The point is not that America had no immigration system. The point is that today’s paperwork, documentation, and legal framework are products of a different era. Comparing nineteenth century immigration to twenty first century immigration without acknowledging those differences is like comparing an iPhone to a telegraph and insisting they are basically the same device.
That is why history teachers matter so much.
Facts don’t belong to political parties. Timelines don’t vote. Archival records are wonderfully stubborn. They refuse to change simply because someone delivers a confident speech on cable tv.
History is rarely simple. It almost never fits inside a campaign slogan. But if we stop teaching the context, we end up arguing with ghosts instead of learning from them.
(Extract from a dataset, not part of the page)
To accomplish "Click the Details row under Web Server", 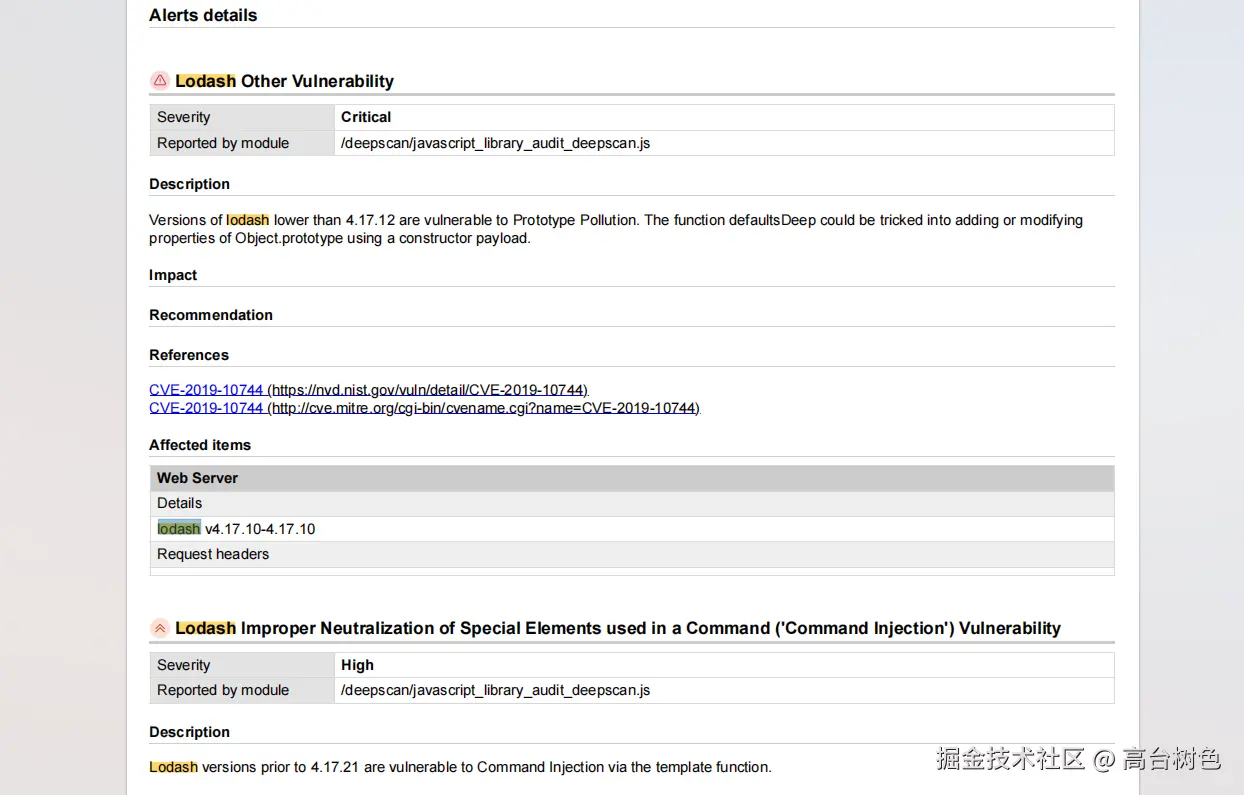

I would rather live in a country willing to face its own complicated past than one that edits history until it becomes little more than nostalgic fan fiction.
Memory deserves better.
So does the truth.


On the west coast, Alcatraz was used as the western Ellis Island until they moved those functions to Fort Mason in San Francisco's Marina district.
As for Immigration Controls, they were largely nonexistent during the first 75 years or so of this country.
My family got here from Scotland in the 1600s and just grabbed some land in what is now New Hampshire. This was not unusual at the time...
"I would rather live in a country willing to face its own complicated past than one that edits history until it becomes little more than nostalgic fan fiction."
Me too!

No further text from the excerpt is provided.